EU-Russia Relations-the Way Ahead?
In 1999 Javier Solana, European Union High Representative for the Common Foreign and Security Policy, stated that partnership with Russia was ‘the most important, the most urgent and the most challenging task that the European Union (EU) faces’. That is even truer today. Despite the great optimism aroused by the fall of the Iron Curtain, we are now seeing a degree of disenchantment in relations between the EU and Russia.
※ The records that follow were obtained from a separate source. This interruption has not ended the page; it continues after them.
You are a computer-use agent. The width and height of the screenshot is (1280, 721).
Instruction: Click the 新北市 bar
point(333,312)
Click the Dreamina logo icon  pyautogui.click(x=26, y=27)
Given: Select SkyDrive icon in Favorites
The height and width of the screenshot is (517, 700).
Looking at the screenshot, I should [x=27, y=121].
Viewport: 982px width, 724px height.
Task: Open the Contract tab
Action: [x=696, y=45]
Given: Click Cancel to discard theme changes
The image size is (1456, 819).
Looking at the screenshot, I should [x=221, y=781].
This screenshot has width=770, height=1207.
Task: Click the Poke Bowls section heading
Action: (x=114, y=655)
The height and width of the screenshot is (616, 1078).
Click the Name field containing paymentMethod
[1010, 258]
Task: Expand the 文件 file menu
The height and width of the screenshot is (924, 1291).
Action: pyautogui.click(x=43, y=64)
Democracy and human rights, the situation in Chechnya, Moscow’s vehement reaction to the announcement of the deployment of elements of the US anti-missile defence system in Poland and the Czech Republic, or again the recent Russo-Estonian crisis over the Soviet Second World War memorial, have all illustrated the current high level of tension.
A few weeks after the setback at the Samara summit on 18 May, which failed in its aim of initiating negotiations on the signing of a new agreement between the EU and Russia, and the qualified success of the G8 meeting in Heiligendamm on 7 June, where President Putin surprised everyone with his offer of cooperation on the US anti-missile defence system, it is perhaps time to consider the current state of and future prospects for these relations.
Transeuropean Misunderstandings
Democracy and Human Rights
The question of democracy and human rights is one of the most difficult aspects of EU-Russia relations. The two consecutive mandates for Vladimir Putin as President of the Russian Federation have been characterised by a discernible retreat from democracy, media pluralism and personal freedom. The insistence by the EU on ‘common values’ is, however, viewed with considerable distrust by the Russian government and it meets with relative indifference among the Russian public. According to a recent opinion poll in Russia, more than 40 per cent of those interviewed considered that democracy was inappropriate, even destructive, for Russia. Furthermore, in the run-up to the legislative elections in December 2007 and the presidential elections in March 2008, the popularity of Vladimir Putin (with around a 70 per cent approval rating) is such that the question is increasingly being raised of changing the constitution to enable him to bid for a third term. Rather than endlessly reiterating the human rights and democracy message, it might be more effective for the EU to clearly and firmly raise these questions but in the context of a genuine dialogue with the Russian government.